**Exercise goal**
Reproduce, please, the line that holds "At what coordinates" and all later lines through the end of the entries below, exactly; omit pictures.

[Supplied information — start]

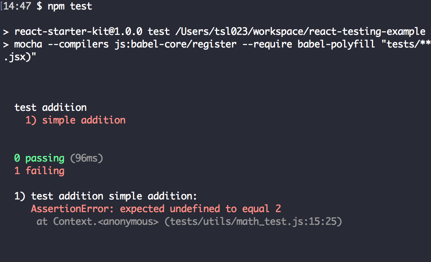Viewport: 431px width, 262px height.
Task: Click the "test addition" suite heading
Action: [50, 107]
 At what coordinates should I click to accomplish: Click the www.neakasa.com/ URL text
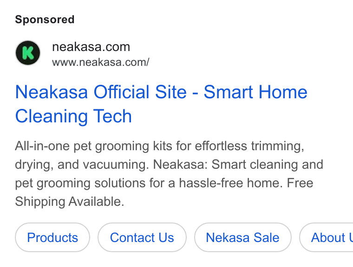(x=101, y=62)
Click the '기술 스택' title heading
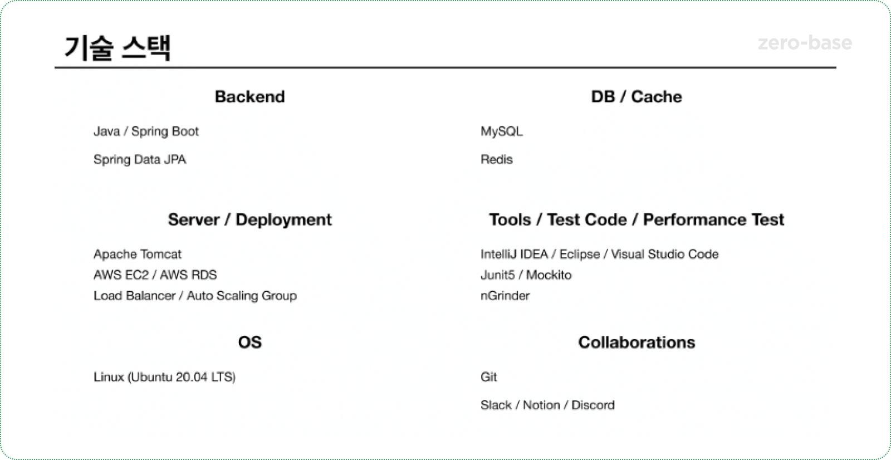 point(117,47)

[Supplied information — finish]

**Answer for this exercise**
 At what coordinates should I click to accomplish: Click the www.neakasa.com/ URL text
(x=101, y=62)
Click the '기술 스택' title heading
 point(117,47)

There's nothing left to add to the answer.